> Brief
Write out, word for word, every line from the one containing "Expand the Raporty dropdown menu" through the final line of the records.

> Data records
****************************************
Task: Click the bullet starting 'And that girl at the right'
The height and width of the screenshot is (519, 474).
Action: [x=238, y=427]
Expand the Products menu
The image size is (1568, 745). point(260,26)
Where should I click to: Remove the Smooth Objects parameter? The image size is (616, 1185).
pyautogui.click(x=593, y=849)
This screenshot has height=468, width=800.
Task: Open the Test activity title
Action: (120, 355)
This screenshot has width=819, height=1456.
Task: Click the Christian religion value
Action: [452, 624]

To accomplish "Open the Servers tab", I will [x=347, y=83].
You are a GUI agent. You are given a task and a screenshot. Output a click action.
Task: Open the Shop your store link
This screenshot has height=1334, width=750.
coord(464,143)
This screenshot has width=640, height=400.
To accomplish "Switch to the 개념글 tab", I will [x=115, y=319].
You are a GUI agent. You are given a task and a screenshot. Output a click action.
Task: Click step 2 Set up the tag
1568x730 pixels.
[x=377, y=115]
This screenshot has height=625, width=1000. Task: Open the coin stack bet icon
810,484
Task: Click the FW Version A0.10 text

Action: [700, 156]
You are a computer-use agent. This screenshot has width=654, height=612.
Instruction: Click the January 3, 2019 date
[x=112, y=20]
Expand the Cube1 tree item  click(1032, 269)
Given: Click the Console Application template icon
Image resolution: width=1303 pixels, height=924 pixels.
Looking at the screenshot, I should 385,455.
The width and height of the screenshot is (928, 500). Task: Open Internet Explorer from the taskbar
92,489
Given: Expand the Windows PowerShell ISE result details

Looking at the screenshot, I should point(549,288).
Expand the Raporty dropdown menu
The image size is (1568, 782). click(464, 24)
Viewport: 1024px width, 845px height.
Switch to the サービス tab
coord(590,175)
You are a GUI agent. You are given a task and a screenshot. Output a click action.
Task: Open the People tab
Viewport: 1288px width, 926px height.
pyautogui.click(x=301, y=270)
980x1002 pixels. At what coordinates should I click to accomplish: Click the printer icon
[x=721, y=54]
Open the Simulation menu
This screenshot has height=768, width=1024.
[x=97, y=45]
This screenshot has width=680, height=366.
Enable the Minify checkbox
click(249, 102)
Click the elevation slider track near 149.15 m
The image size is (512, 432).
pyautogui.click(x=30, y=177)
****************************************
> Output for this task
Expand the Raporty dropdown menu
The image size is (1568, 782). click(464, 24)
Viewport: 1024px width, 845px height.
Switch to the サービス tab
coord(590,175)
You are a GUI agent. You are given a task and a screenshot. Output a click action.
Task: Open the People tab
Viewport: 1288px width, 926px height.
pyautogui.click(x=301, y=270)
980x1002 pixels. At what coordinates should I click to accomplish: Click the printer icon
[x=721, y=54]
Open the Simulation menu
This screenshot has height=768, width=1024.
[x=97, y=45]
This screenshot has width=680, height=366.
Enable the Minify checkbox
click(249, 102)
Click the elevation slider track near 149.15 m
The image size is (512, 432).
pyautogui.click(x=30, y=177)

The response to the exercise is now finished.